Cryovolcanic and tectonic resurfacing mechanisms on Europa and Ganymede.

摘要

Cryovolcanic and tectonic resurfacing aspects on Jupiter's satellites Europa and Ganymede were studied using high resolution images from the Galileo spacecraft. Tidal flexing of Europa has created an intricate lineament network completely obliterating preexisting units, and has generated internal heat driving cryovolcanic reworking of crustal regions into ‘chaos’ terrain. Pole-to-pole geologic mapping across opposite hemispheres of Europa was undertaken to evaluate thermal and stress models of the lithosphere and to assess the relative roles of cryovolcanic and tectonic processes in space and time, reconstructing the resurfacing history of the satellite.

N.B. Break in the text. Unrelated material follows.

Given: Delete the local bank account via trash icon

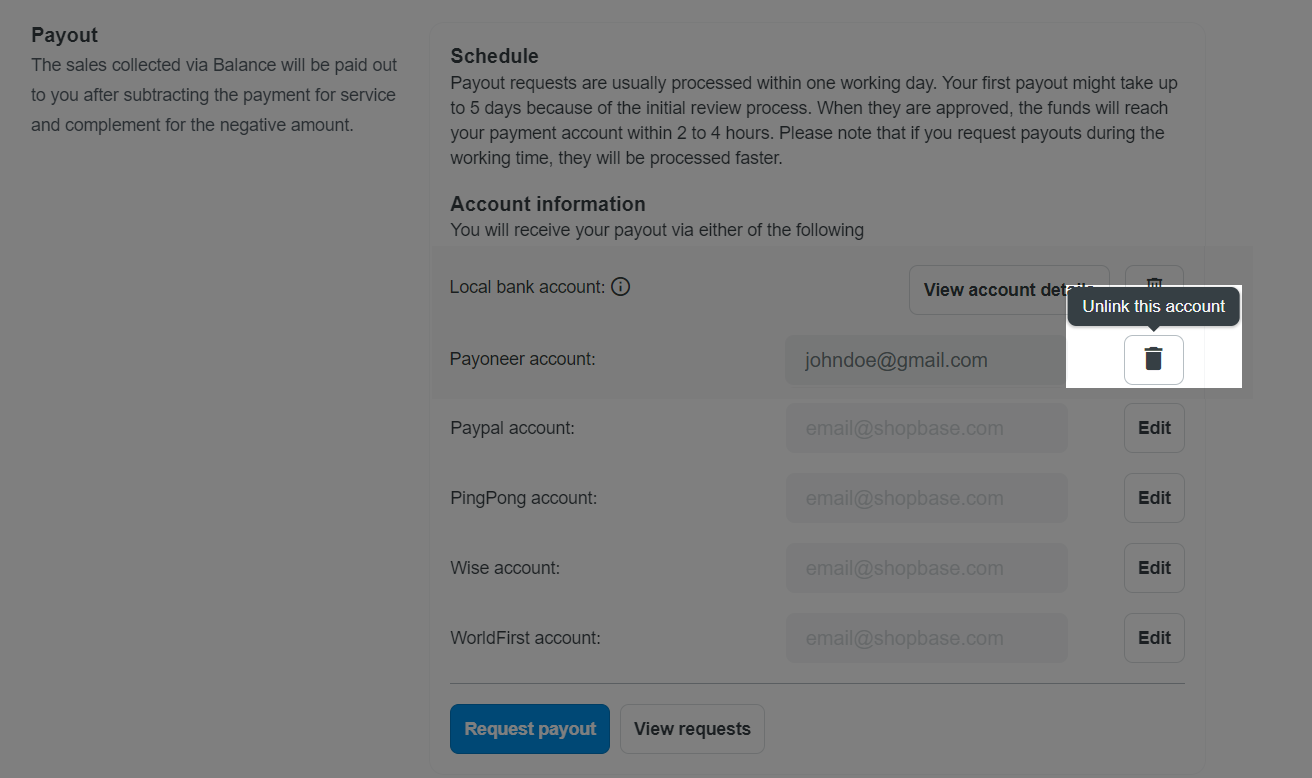Looking at the screenshot, I should click(x=1154, y=281).
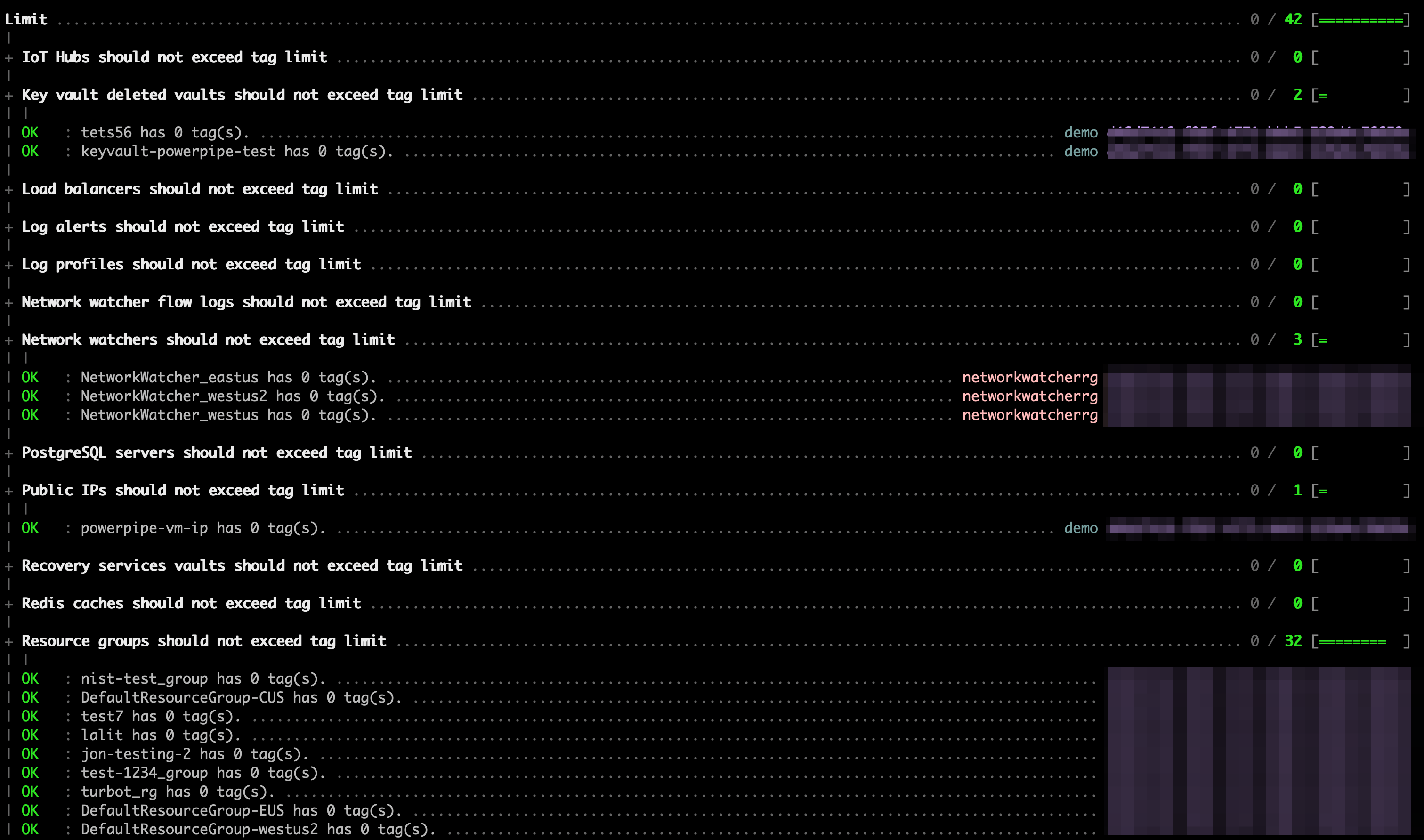Click the networkwatcherrg label for NetworkWatcher_westus2
The width and height of the screenshot is (1424, 840).
(1029, 396)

It was found that crustal disruption occurred in areas of predicted high thermal gradient and that the change in lineament orientation with time reflects more than one rotation of Europa's outer shell around the tidally deformed interior. Resurfacing changed with time from tectonic- to cryovolcanic-dominated modes, consistent with a gradual thickening of the lithosphere.; Cryovolcanic resurfacing on Europa was investigated by establishing the origin of an unusual region of elevated chaos-like terrain, the “Mitten.” It was determined that the Mitten material is slightly elevated with respect to the surrounding terrain and appears to have extruded onto the plains and flowed for tens of kilometers. The area subsequently subsided by isostatic adjustment, viscous relaxation, and/or plains loading. The geologic evidence indicates an origin by ascent and extrusion of a diapir of warm ice. Thermal-mechanical modeling predicts that a Mitten-sized plume would have raised from an initial depth of 20–40 km. In this scenario, the Mitten represents the surface expression of the ascent of a large diapir, in contrast to typical chaos terrain, which may form by clustered small diapirs.; The initial stages of tectonic resurfacing on Ganymede were studied in order to establish controlling factors that may be obscured elsewhere. Detailed mapping and structural analysis revealed that tectonic deformation focused through visible and possibly eroded impact structures, reactivating radial and arcuate fractures. The size-frequency distribution of the arcs is consistent with a Ganymede-like crater population. It is concluded that tectonic resurfacing exposed hidden ancient craters, which may merit revision of existing crater counts and corresponding age estimates for Ganymede.